Beim Multi-Asset-Tracker geht es in erster Linie darum, mit einem kleinen Budget in einen global diversifizierten Wertschriftenkorb zu investieren. Dabei gilt es, die richtige Balance zu finden zwischen dem Minimieren von Verlustrisiken und dem Maximieren der Ertragsmöglichkeiten. Diversifikation ist für uns das A und O. Indem wir die Verlustrisiken minimieren, schaffen wir optimale Voraussetzungen für ein ansprechendes Anlageergebnis.
Vor Kurzem haben Sie für KMU das Business-Planungstool Hypiplan an den Markt gebracht mit Funktionen zur Budgetierung, Mehrjahresplanung, Liquiditäts- und Investitionsplanung, Simulation verschiedener Währungsszenarien und Ergebniskontrolle. Wie sind die ersten Reaktionen ausgefallen, welche Ziele bezüglich Anzahl Benutzer und Umsatz haben Sie für das kommende Jahr?
Wichtiger als Umsatzziele ist, dass unsere Kundenberater das Tool selber anwenden und die Auswertungen beim Kundengespräch einsetzen. So können wir unsere Kunden vom Mehrwert ganz direkt überzeugen und so die Verbreitung des Tools fördern. Die ersten Reaktionen sind sehr positiv, aber wir haben noch keine mehrmonatige Erfahrung damit.
Zum Schluss des Interviews haben Sie zwei Wünsche frei, wie sehen die aus?

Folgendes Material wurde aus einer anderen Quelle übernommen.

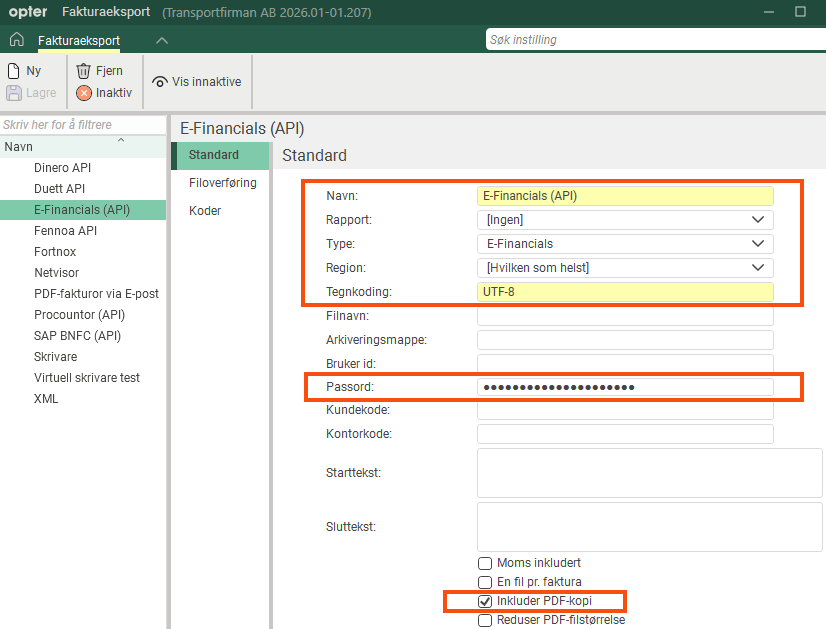Mark the entry Inaktiv with the red icon
This screenshot has width=826, height=629.
84,93
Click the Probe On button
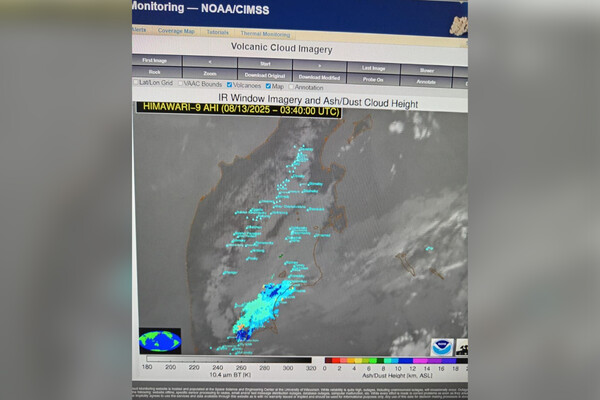 (x=373, y=79)
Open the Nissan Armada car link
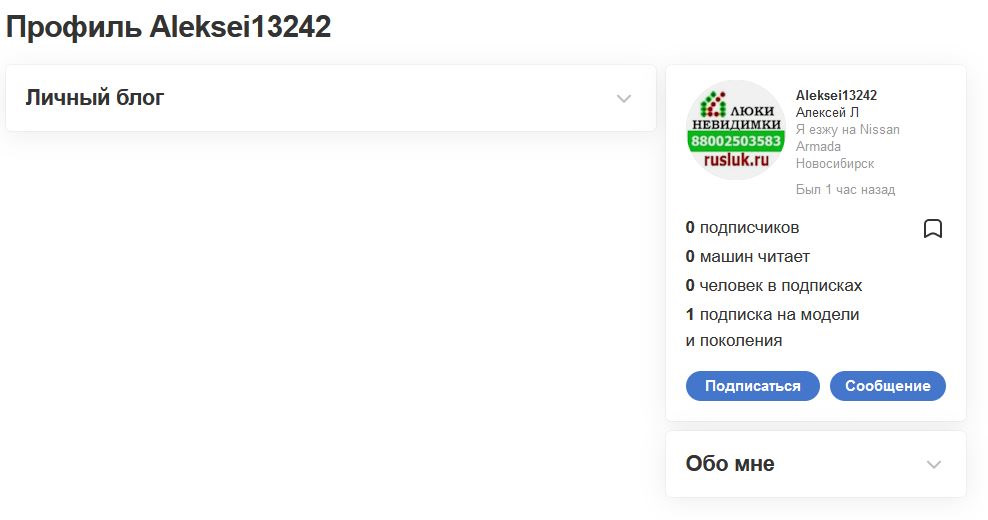 847,137
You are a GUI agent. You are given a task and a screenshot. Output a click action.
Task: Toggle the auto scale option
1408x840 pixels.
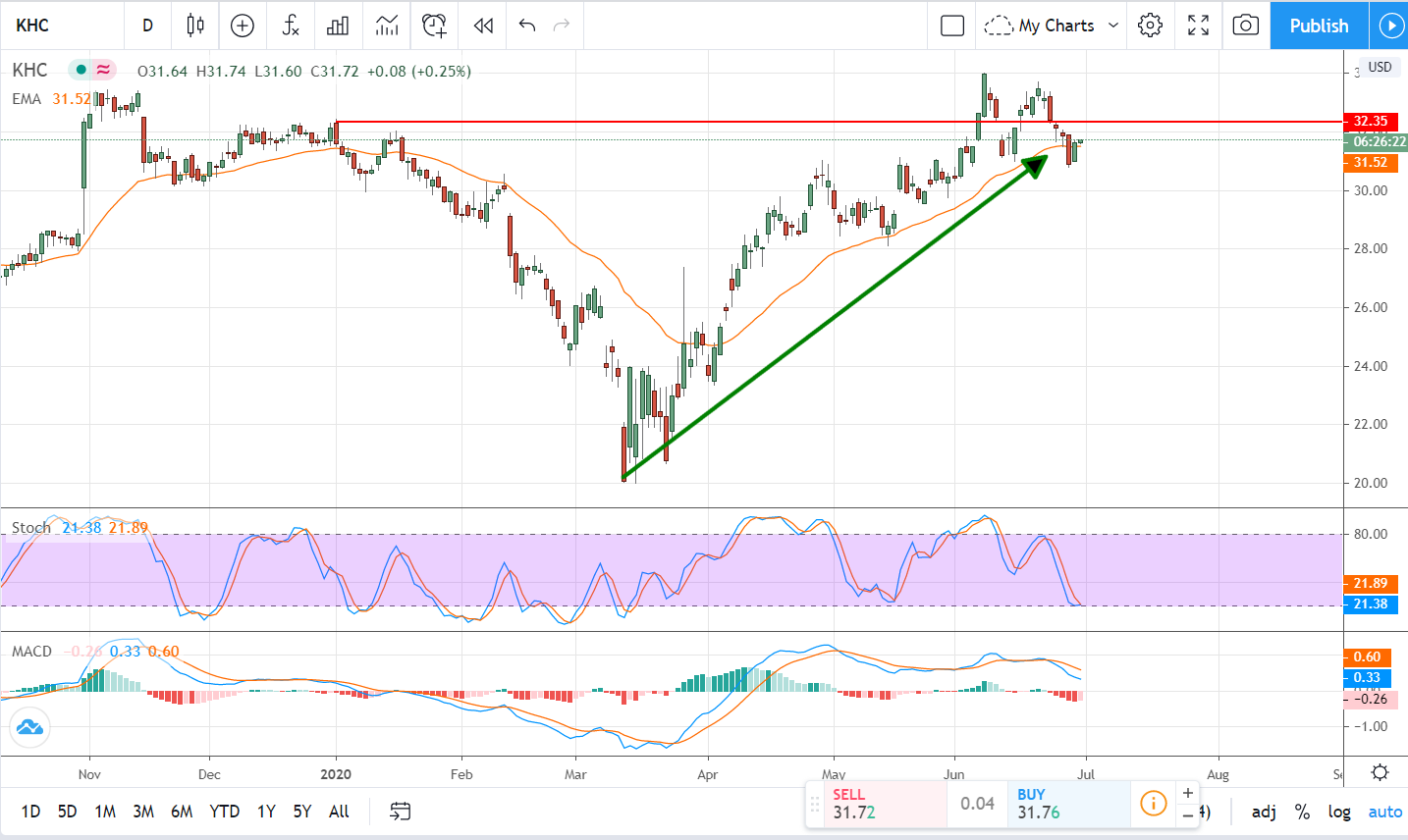tap(1384, 812)
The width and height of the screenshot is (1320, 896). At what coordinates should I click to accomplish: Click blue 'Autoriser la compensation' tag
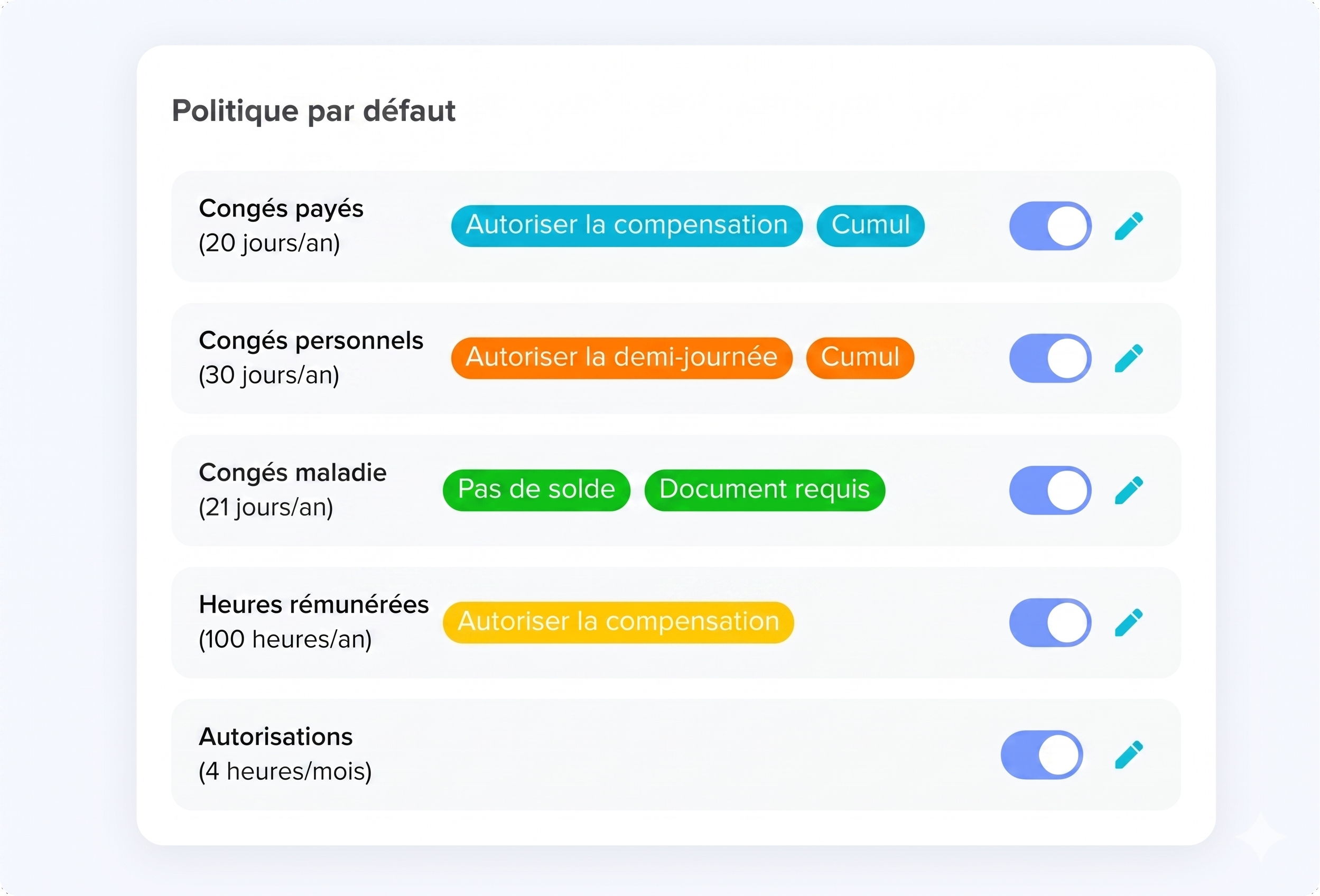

Ein gutes Team, im geschäftlichen wie im privaten Umfeld, und Gesundheit.
Die Gesprächspartnerin
Marianne Wildi (51) ist in Schafisheim (AG) geboren. Sie arbeitet seit 1984 bei der Hypothekarbank Lenzburg. Im Rahmen firmenübergreifender Projekte hat sie auch andere Banken kennengelernt. Die Bankchefin ist unverheiratet und wohnt heute in Meisterschwand (AG). In Ihrer Freizeit taucht Wildi gerne in historische Romane und nordische Krimis ein. Sie spielt Es-Horn in der Musikgesellschaft Hunzenschwil-Schafisheim. Sie ist zudem Vizepräsidentin der Aargauischen Industrie- und Handelskammer (AIHK), deren Vorstand Wildi vergangenen November zur Präsidentin nominiert hat. Die Wahl soll im Juni 2017 stattfinden.
Das Unternehmen:
Die Hypothekarbank Lenzburg AG bietet als unabhängiges Finanzinstitut seit 1868 Bankleistungen für Private, Gemeinden und Unternehmungen an. Um die Existenz und den Erfolg zu sichern, strebt sie mit einer fairen Preispolitik nach Gewinn und gesundem Wachstum. Das Produkt- und Leistungsangebot orientiert sich an den Bedürfnissen der Kunden und nicht nur am Vermögenssaldo.